Uğur Bakıcı

Şiddetsiz hayat için şiddet önleme aşısı

 

Bu dünyada hemen hemen tüm hastalığa bir aşı, bir ilaç var da bir tek şiddeti önlemeye yönelik bir aşı/ilaç bulunamadı. Şiddet uygulama eğiliminde olan bireye vuracaksın iğneyi veya vereceksin ilacı bak gör o zaman şiddet olur mu. Buradan aşı/ilaç üreticilerine sesleniyorum. Bence bunun üzerine bir düşünün. Bugüne özel yani 25 Kasım Kadına Yönelik Şiddete Karşı Uluslararası Mücadele Günü vesilesiyle de açık çağrımı yerelden tüm dünyaya yapmış olayım. Güne özel kaleme aldığım bu yazımın ilgilisine ulaşması temennimle birlikte.
Bugün tüm dünyada kadına yönelik şiddeti önlemeye yönelik etkinlikler düzenleniyor. Amaçsa her geçen gün artış gösteren kadınlarımıza yönelik uygulanan şiddet karşısında farkındalık yaratmak. Diğer kültürlerde de yoktur muhtemelen ama bizim özümüzde aslında kadına şiddet yok. Kadın topraktır, anadır. Her şeyi geçtim insan sevdiği kişiye karşı şiddet uygular mı? Nitekim bana göre kadına uygulanan şiddet insanlığa yapılan en büyük hıyanettir. Keşke tüm insanlık bu şekilde düşünse. Ne yazık ki bu pek mümkün olmuyor. Öyle ki Birleşmiş Milletler'in paylaştığı resmi verilere göre dünyada her saat başı 5 kadın/kız çocuğu öldürülüyor.

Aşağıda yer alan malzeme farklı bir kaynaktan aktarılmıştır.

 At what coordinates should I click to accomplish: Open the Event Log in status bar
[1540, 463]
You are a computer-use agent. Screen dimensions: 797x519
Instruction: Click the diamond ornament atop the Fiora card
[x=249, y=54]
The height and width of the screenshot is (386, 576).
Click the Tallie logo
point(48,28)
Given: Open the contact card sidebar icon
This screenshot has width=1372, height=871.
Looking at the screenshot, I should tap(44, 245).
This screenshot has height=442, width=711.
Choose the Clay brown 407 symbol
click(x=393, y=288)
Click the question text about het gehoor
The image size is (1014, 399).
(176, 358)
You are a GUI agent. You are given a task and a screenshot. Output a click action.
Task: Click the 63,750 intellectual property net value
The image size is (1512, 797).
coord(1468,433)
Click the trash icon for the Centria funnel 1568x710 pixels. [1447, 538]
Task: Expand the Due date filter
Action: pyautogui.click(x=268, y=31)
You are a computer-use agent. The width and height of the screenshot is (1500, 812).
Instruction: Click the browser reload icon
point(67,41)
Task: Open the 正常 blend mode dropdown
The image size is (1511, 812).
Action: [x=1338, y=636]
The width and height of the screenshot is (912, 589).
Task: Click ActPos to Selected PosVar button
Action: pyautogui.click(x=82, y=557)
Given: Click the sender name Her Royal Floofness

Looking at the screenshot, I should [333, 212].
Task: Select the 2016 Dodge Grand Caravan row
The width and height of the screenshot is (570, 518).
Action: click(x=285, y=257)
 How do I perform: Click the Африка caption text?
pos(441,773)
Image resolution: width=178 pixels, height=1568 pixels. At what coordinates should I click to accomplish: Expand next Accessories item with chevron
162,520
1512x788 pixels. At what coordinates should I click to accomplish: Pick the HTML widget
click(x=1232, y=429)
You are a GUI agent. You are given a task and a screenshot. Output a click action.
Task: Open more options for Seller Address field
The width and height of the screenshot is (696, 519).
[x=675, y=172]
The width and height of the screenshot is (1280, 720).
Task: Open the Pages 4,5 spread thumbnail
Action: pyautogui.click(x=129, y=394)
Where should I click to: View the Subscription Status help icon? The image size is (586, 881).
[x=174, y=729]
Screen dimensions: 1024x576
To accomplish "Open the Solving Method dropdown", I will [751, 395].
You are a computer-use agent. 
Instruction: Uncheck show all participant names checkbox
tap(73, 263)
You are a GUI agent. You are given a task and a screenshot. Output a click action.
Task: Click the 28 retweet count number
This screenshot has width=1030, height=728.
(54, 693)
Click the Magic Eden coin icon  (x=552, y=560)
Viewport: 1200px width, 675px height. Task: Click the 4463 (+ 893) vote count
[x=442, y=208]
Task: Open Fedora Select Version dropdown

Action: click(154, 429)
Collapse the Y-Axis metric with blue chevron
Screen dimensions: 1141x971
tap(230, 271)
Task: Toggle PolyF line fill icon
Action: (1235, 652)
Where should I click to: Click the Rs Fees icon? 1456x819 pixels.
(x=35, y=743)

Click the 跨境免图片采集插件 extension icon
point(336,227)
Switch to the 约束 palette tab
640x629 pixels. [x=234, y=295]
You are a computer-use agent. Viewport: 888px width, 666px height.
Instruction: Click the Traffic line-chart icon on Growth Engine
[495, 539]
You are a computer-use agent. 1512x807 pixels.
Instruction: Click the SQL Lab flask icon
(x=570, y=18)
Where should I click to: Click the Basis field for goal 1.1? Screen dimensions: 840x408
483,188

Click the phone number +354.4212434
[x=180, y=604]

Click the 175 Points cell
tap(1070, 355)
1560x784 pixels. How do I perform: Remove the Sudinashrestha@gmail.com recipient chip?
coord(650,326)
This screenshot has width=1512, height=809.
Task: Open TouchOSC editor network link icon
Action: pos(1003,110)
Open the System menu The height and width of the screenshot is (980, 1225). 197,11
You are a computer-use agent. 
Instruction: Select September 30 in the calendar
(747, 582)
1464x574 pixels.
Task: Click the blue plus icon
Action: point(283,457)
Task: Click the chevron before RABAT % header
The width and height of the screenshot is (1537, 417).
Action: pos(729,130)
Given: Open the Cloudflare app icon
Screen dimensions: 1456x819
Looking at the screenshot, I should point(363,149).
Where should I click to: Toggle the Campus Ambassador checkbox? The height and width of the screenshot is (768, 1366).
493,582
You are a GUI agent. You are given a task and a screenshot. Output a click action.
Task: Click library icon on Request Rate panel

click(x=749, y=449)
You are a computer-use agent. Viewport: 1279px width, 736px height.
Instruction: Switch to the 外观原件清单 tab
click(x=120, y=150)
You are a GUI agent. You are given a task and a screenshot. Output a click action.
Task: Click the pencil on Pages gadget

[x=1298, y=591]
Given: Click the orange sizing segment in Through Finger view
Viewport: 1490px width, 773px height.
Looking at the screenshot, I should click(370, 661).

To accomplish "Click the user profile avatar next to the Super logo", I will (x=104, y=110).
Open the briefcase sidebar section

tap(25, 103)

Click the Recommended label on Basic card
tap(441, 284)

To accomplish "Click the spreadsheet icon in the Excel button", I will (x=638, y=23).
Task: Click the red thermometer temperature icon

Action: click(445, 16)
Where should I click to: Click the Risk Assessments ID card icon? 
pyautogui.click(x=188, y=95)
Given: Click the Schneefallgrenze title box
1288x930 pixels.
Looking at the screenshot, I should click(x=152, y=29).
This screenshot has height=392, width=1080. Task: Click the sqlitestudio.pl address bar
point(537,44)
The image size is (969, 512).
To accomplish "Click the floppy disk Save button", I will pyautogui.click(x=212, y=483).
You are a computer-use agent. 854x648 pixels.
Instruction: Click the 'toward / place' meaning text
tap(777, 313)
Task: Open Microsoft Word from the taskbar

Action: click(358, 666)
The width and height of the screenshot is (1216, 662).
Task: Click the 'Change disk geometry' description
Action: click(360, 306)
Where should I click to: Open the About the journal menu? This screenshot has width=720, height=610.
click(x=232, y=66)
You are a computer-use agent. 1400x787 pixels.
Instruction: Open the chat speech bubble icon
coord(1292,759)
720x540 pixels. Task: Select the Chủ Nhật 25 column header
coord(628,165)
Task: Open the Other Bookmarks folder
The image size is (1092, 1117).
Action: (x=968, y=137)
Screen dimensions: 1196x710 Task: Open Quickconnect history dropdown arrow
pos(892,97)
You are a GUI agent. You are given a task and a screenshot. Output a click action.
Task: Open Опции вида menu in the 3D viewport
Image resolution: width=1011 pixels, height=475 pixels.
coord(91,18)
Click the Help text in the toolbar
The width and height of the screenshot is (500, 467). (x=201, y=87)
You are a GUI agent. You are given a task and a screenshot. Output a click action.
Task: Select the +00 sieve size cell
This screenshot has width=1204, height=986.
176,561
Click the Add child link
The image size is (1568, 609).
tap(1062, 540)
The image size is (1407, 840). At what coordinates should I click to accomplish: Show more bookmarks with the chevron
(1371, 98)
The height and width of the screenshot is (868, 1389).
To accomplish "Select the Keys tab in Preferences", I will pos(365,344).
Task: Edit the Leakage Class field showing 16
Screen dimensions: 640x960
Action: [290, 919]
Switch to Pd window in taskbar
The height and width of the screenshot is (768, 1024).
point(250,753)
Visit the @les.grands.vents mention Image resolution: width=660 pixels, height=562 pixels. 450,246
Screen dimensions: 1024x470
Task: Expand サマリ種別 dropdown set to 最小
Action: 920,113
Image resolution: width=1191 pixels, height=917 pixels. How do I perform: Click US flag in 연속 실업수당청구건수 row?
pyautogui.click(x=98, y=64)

Aynı süre içinde her 3 kadından 1'i de şiddete maruz kalıyor. Hal böyle olunca da bu yönüyle dünya çapındaki en büyük insan hakları ihlali olma özelliğini taşıyor. Bunu tetikleyen pek çok faktör olmakla birlikte her ne olursa olsun bu faktörler baskılanıp şiddet uygulanmamalı. Yine aynı rapora göre kadınlar farklı şekillerde şiddete maruz kalıyor. Ev içinde yaşanan şiddet olayı bu listenin başını çekiyor. Cinsel şiddet, ekonomik kısıtlama, hareket alanını sınırlama, dijital yolla taciz ve sosyal izolasyon uygulanan şiddet durumlarından sadece birkaçı. Uygulanan bu şiddet durumlarınınsa tıpkı bir virüs gibi bulaşıcı olduğunu söyleyebilirim. Bu virüs yayılırken bedenleri yaraladığı gibi ruhları da yaralıyor.
ŞİDDET ÖNLEME AŞISI
Yazıma başlarken şiddeti önlemeye yönelik aşı/ilaç üretimi önerisi getirmiştim. Bu talebimi yineliyorum. Bilim adamları aşıyı/ilacı üretebilir mi onu bilemem fakat bizler ilişkilerimizde sevgi ve merhamet duygularımızla karşı tarafa aşı etkisi yapabiliriz. Bunun içinse tek ihtiyacımız ‘sevmek'. Doğayı sevmek, insanları sevmek, yaşadığın anı sevip keyif almak. Her şeye ve tüm kötülüklere rağmen. Severken de sevdiğimiz şeye yaradılışından ötürü merhamet göstermek gerek. Misal parkta gördüğünüz bir çiçeği gidip dalından koparmak bile o çiçeğe yapılan bir şiddettir mesela. Bizlerde yapılan tüm kötülüklere rağmen iyi olmayı başarabilirsek şayet misafir olduğumuz şu fani dünyada arkamızda hoş bir seda bırakıp geçer gideriz.
Özetle; şiddeti önleme aşısının/ilacının etkisini önce kendimize sonra da çevremize yayalım. Yayalım ki dünya daha da yaşanılır bir hale gelsin. Güvenli bir yaşam ve yaşanılır bir gelecek içinse ‘şiddetsiz hayat' şart.